Kerry sah Defizite bei der Wahl in Myanmar

Washington/Rangun (APA/AFP) - Nach der ersten freien Parlamentswahl in Myanmar seit 25 Jahren haben die USA das Votum begrüßt, zugleich aber...

Washington/Rangun (APA/AFP) - Nach der ersten freien Parlamentswahl in Myanmar seit 25 Jahren haben die USA das Votum begrüßt, zugleich aber Defizite bei der Wahl angeprangert. US-Außenminister John Kerry sagte am Montag in Washington, die hohe Wahlbeteiligung sei ein Zeichen für „den Mut und die Aufopferung“ der Menschen in dem seit Jahrzehnten vom Militär regierten Land.

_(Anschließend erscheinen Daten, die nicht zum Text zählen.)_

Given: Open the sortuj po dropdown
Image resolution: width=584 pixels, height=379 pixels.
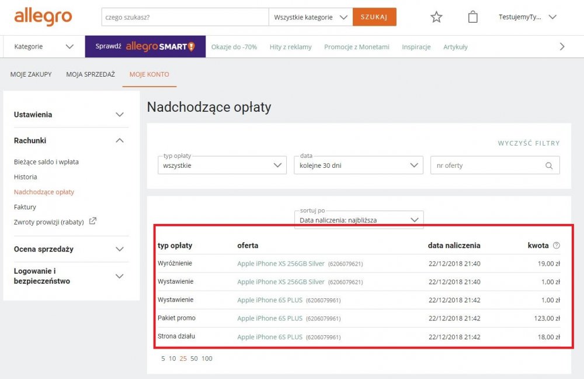Looking at the screenshot, I should pos(359,220).
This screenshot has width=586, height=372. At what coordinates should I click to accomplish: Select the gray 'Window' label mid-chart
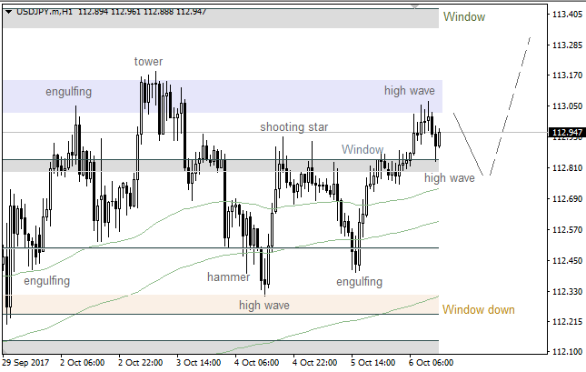pyautogui.click(x=363, y=149)
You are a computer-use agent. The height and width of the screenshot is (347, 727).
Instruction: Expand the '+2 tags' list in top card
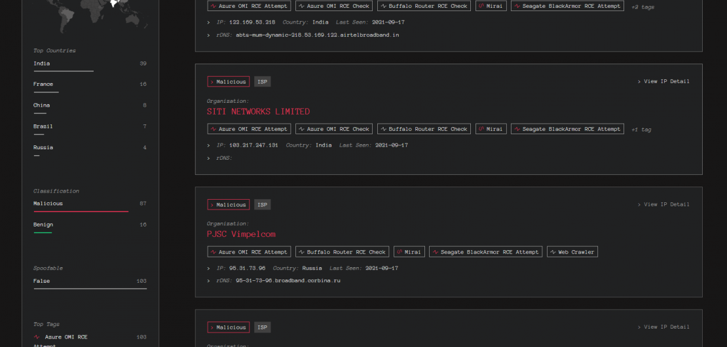point(643,7)
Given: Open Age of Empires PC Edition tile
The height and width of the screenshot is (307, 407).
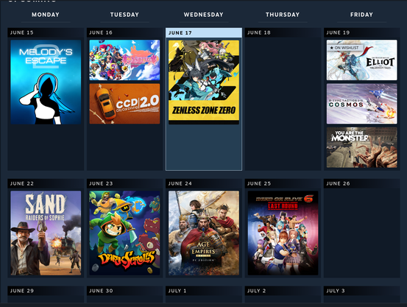Looking at the screenshot, I should click(204, 233).
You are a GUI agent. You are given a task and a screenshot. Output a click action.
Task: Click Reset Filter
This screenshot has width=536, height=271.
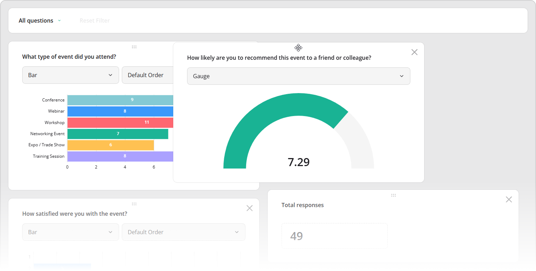pyautogui.click(x=94, y=20)
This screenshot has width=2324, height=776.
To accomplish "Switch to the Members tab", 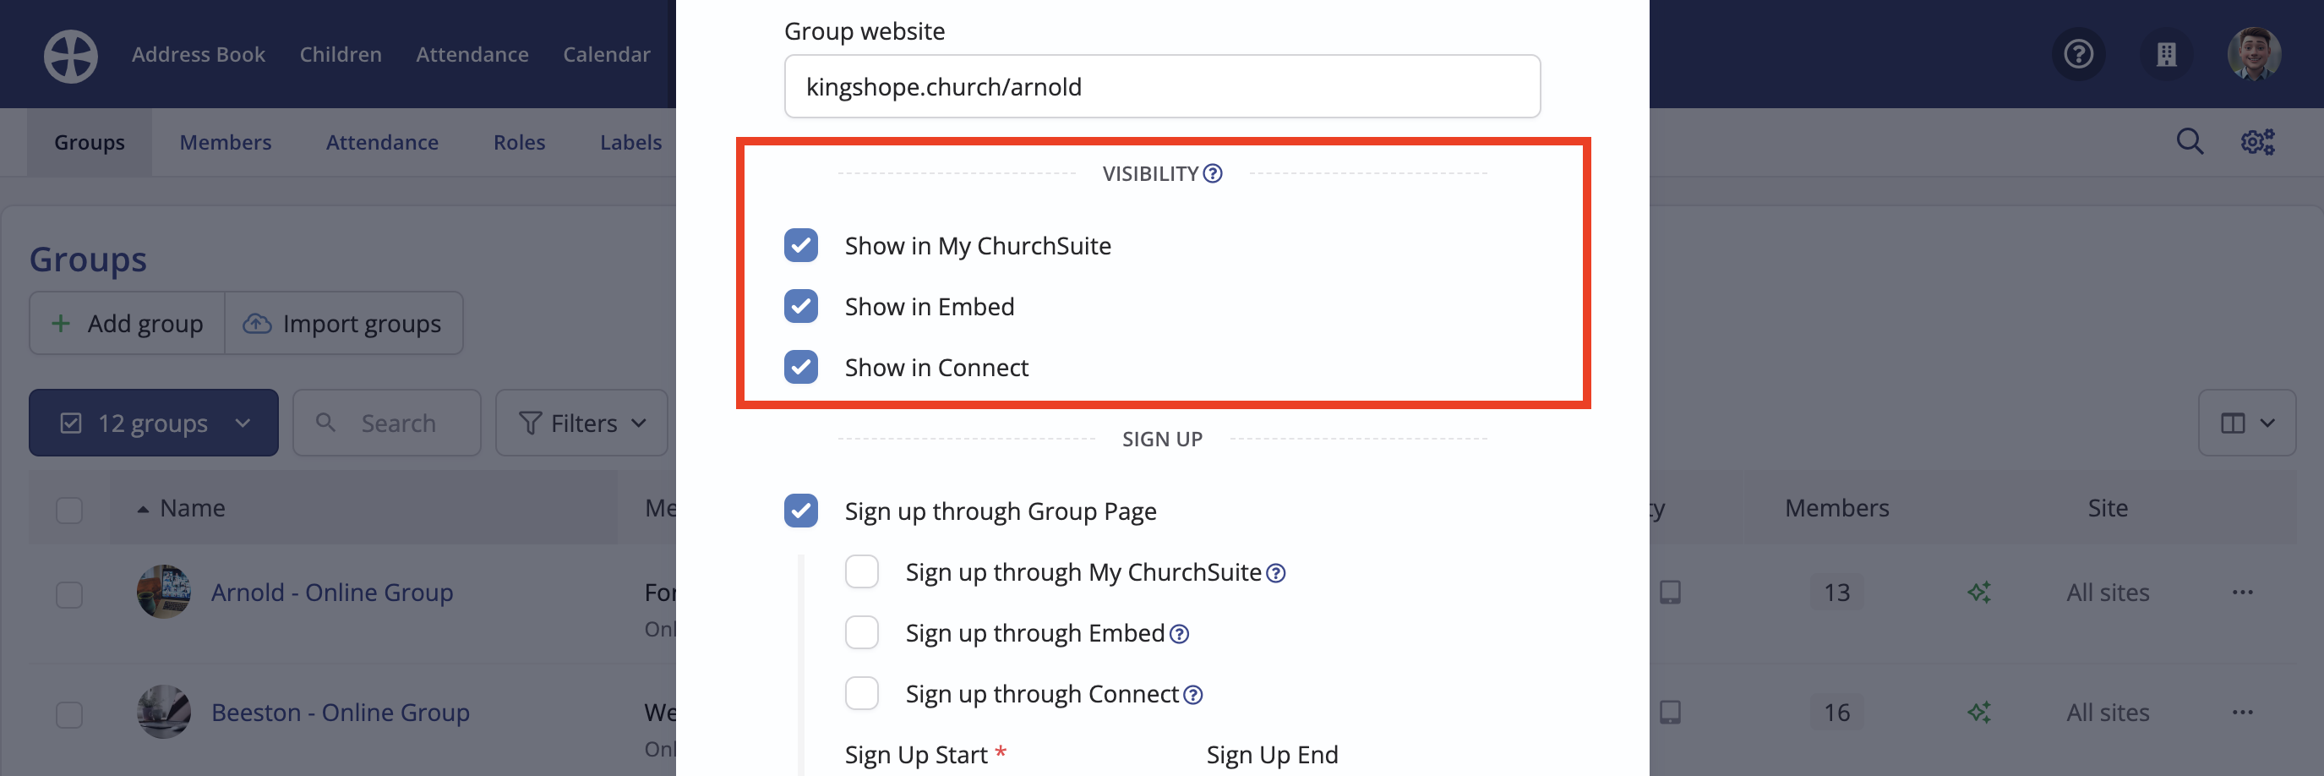I will click(x=226, y=142).
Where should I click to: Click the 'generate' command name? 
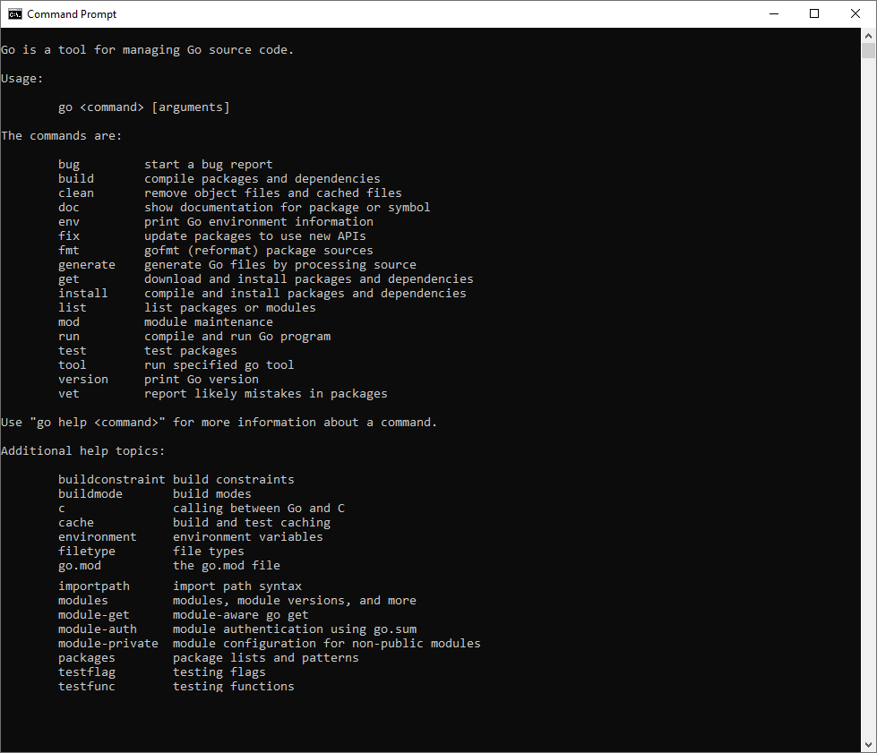pos(87,265)
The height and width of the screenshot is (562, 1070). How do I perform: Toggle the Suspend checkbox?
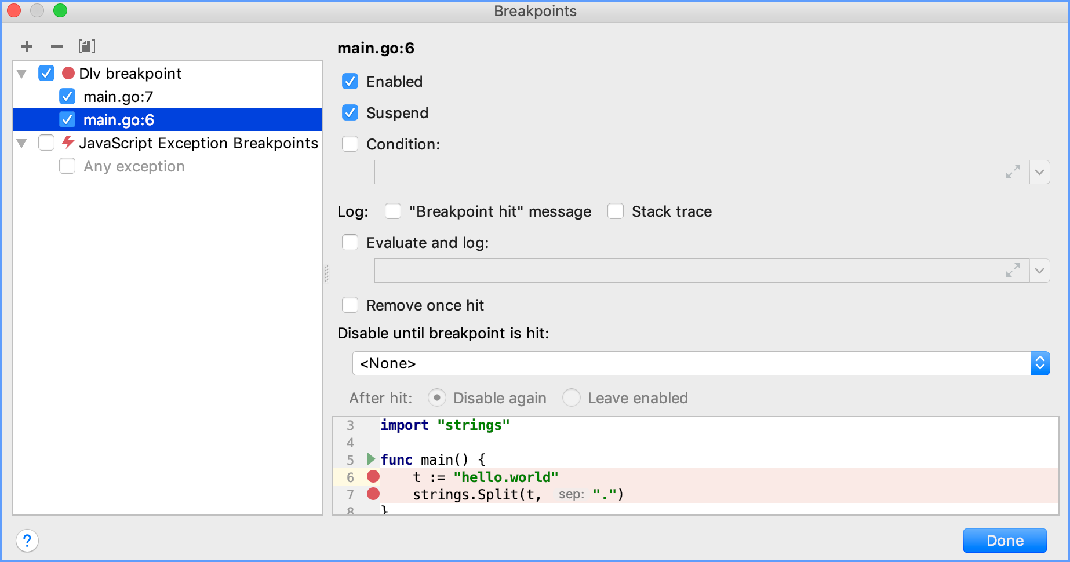pos(351,113)
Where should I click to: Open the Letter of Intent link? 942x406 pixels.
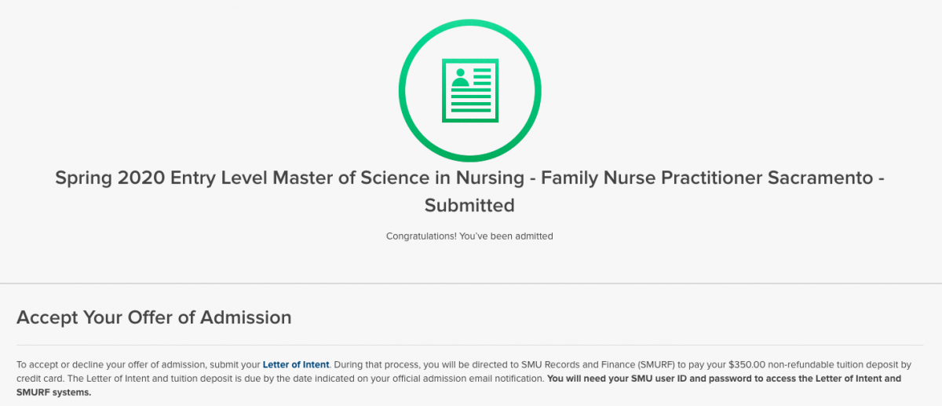[296, 364]
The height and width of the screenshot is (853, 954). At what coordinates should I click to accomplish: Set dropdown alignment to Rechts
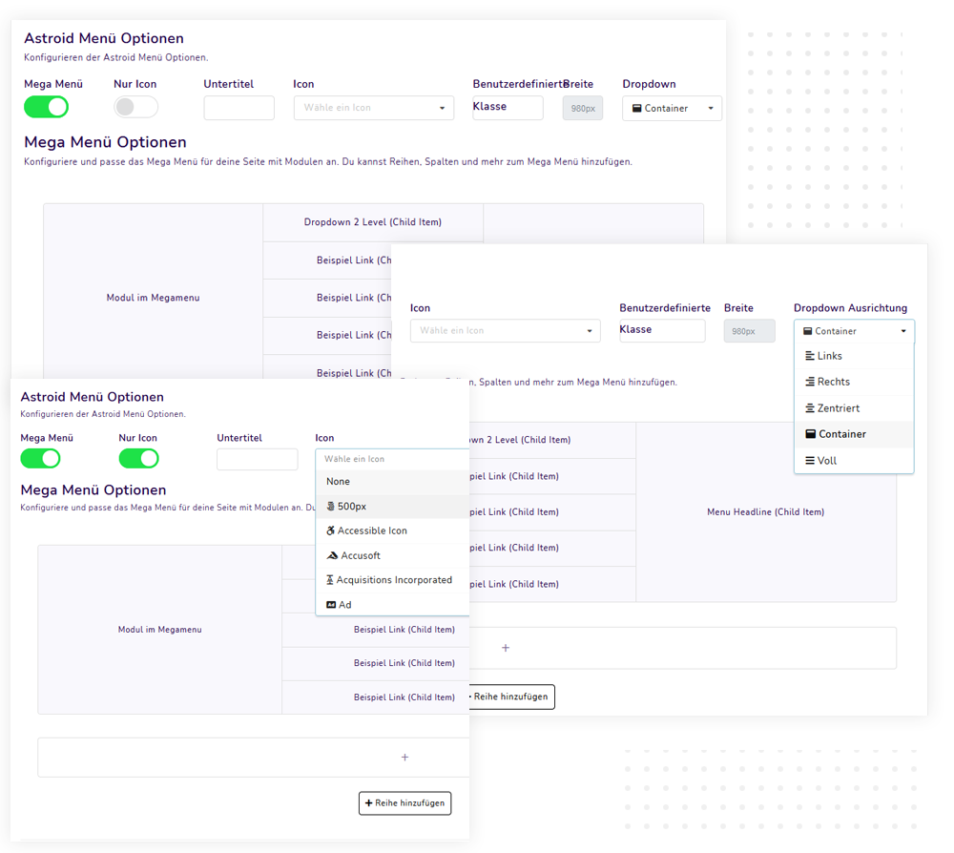tap(833, 382)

Die Wahlen seien freilich weit davon entfernt, „perfekt“ gewesen zu sein. Es habe „wichtige strukturelle und systembedingte Hindernisse“ für eine demokratische Wahl gegeben. Kerry verwies unter anderem darauf, dass ein bestimmter Anteil der Sitze im Parlament von vornherein für Militärvertreter reserviert war. „Wir werden die Auszählung weiter beobachten“, fügte er hinzu.

Zu der Wahl vom Sonntag lagen Montagfrüh (MEZ) noch keine Ergebnisse vor. Viele Bürger des Landes hoffen aber, dass das Lager der Oppositionsführerin und Friedensnobelpreisträgerin Aung San Suu Kyi gewinnt. Es herrschte allerdings die Sorge, dass das Militär einen Sieg von Suu Kyis Nationaler Liga für Demokratie (NLD) erneut nicht anerkennen könnte. Nach Angaben eines Mitglieds der Vereinigten Wahlkommission beteiligten sich rund 80 Prozent der mehr als 30 Millionen Stimmberechtigten an der Wahl. Erste Ergebnisse sollen frühestens am Montag vorliegen.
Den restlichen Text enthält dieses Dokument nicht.